Dans un monde marqué par tant de « tristesse individualiste », ce n’est pas tant « dans le secret de notre prédication que réside la force de nos paroles », mais « dans la fascination que nous exerçons par notre témoignage, avec le soutien de la grâce », rappelle le Pape à ses pasteurs. Et ce nouveau sanctuaire arrive à point nommé pour « alimenter » dans l’Église et dans la société cette « joie évangélique, simple et solidaire » qui semble leur manquer. De Noël à Pâques, souligne-t-il, le chemin du Christ est un mystère de dépouillement… et le dépouillement un mystère d’amour « , qui ne consiste pas à « mépriser » les « réalités du monde », mais à faire en sorte que tous bénéficient des « beautés » de la Création, « de façon sobre et solidaire, avec une hiérarchie de valeurs qui met l’amour à la première place ». En substance, insiste le Saint-Père, plus que de se dépouiller des choses matérielles, il s’agit pour le chrétien de « se dépouiller de soi-même », en renonçant à cet « égoïsme » qui le porte à « se retrancher dans ses propres intérêts et biens personnels », l’empêchant de « découvrir la beauté de son prochain et la joie de lui ouvrir son cœur ».

« Comme je voudrais une Église pauvre pour les pauvres ! », avait lancé Jorge Mario Bergoglio aussitôt après son élection, en expliquant le choix de son saint patron. En visite dans la cité du Poverello, en octobre 2013, il avait entonné un véritable hymne au dépouillement que tout chrétien doit accomplir, d’une façon ou d’une autre, pour suivre le Christ et servir les pauvres. Dans la salle du dépouillement, il pria le Seigneur de donner à tous les hommes le courage de « se dépouiller« , notamment de « la mondanité spirituelle » qui n’est qu’ « idolâtrie ». « Le danger de la mondanité est un très grand péril (…) Nous devons tous nous dépouiller de cet esprit du monde qui est contraire aux Béatitudes et à l’Esprit de Jésus. Cet esprit mondain nous rend malades (…) c’est un « tue-l’âme » pour les hommes et l’Église (…)  la lèpre, le cancer de la société, l’ennemi de Jésus ».
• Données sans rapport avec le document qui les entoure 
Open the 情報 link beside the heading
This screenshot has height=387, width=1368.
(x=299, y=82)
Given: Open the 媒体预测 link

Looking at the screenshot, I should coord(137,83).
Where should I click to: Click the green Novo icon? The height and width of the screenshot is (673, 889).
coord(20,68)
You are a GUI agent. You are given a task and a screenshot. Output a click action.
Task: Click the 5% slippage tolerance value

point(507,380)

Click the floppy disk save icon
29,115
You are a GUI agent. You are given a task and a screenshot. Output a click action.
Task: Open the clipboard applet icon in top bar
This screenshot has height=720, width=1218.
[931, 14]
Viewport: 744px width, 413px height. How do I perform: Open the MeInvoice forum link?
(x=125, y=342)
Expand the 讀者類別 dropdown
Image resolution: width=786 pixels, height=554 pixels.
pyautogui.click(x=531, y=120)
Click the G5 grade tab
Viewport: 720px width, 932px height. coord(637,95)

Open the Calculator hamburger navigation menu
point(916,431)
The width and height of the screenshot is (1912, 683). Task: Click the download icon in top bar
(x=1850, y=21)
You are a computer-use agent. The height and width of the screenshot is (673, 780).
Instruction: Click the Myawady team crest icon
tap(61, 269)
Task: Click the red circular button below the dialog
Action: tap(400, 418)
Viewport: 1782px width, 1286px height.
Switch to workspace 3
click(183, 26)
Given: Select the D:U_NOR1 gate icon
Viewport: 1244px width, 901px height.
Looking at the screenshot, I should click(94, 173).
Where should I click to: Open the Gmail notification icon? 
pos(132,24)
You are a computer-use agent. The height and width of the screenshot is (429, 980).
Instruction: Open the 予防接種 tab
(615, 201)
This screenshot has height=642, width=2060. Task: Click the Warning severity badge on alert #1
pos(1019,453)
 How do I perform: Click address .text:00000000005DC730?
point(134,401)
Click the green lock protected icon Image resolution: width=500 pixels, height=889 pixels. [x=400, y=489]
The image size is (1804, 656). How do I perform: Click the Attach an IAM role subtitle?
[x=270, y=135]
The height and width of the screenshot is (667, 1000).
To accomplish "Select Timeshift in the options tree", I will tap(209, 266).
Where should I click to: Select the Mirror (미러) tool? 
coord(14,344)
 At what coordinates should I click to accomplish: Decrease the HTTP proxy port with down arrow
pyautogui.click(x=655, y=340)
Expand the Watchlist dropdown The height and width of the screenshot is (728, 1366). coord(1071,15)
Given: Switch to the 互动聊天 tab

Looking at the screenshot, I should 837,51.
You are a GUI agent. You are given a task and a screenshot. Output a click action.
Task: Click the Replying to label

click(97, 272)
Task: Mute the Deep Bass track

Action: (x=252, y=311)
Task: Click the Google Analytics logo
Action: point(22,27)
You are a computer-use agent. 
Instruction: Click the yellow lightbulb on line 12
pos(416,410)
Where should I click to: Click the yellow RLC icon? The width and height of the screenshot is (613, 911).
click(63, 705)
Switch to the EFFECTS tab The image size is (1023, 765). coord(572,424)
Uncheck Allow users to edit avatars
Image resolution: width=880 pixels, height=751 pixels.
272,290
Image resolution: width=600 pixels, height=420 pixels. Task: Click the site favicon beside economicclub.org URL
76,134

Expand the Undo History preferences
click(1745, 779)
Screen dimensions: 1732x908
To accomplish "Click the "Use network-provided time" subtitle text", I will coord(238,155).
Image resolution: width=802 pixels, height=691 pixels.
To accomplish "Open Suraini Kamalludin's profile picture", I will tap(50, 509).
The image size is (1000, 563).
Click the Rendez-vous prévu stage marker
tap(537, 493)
Un refuge aussi pour les jeunes

En ce nouveau sanctuaire, l’Église est donc appelée à se souvenir « des indications » laissées par le Maître à ses apôtres : « Vous avez reçu gratuitement : donnez gratuitement. Ne vous procurez ni or ni argent, ni monnaie de cuivre à mettre dans vos ceintures, ni sac pour la route, ni tunique de rechange, ni sandales, ni bâton. L’ouvrier, en effet, mérite sa nourriture » (Mt 10,8-10). Et pour les jeunes, à la veille du premier synode sur « les jeunes, la foi et le discernement vocationnel » qui aura lieu en octobre 2018, il est une invitation à voir en ce « lieu précieux », un endroit pour les aider dans le discernement de leur vocation, à un moment où, « dans un contexte général de crise, leur condition soulève des interrogations sérieuses ».

L’inauguration du sanctuaire sera ponctuée, du 14 au 21 mai, de moments de prières et de rencontres avec des organismes et entreprises engagés auprès des plus pauvres.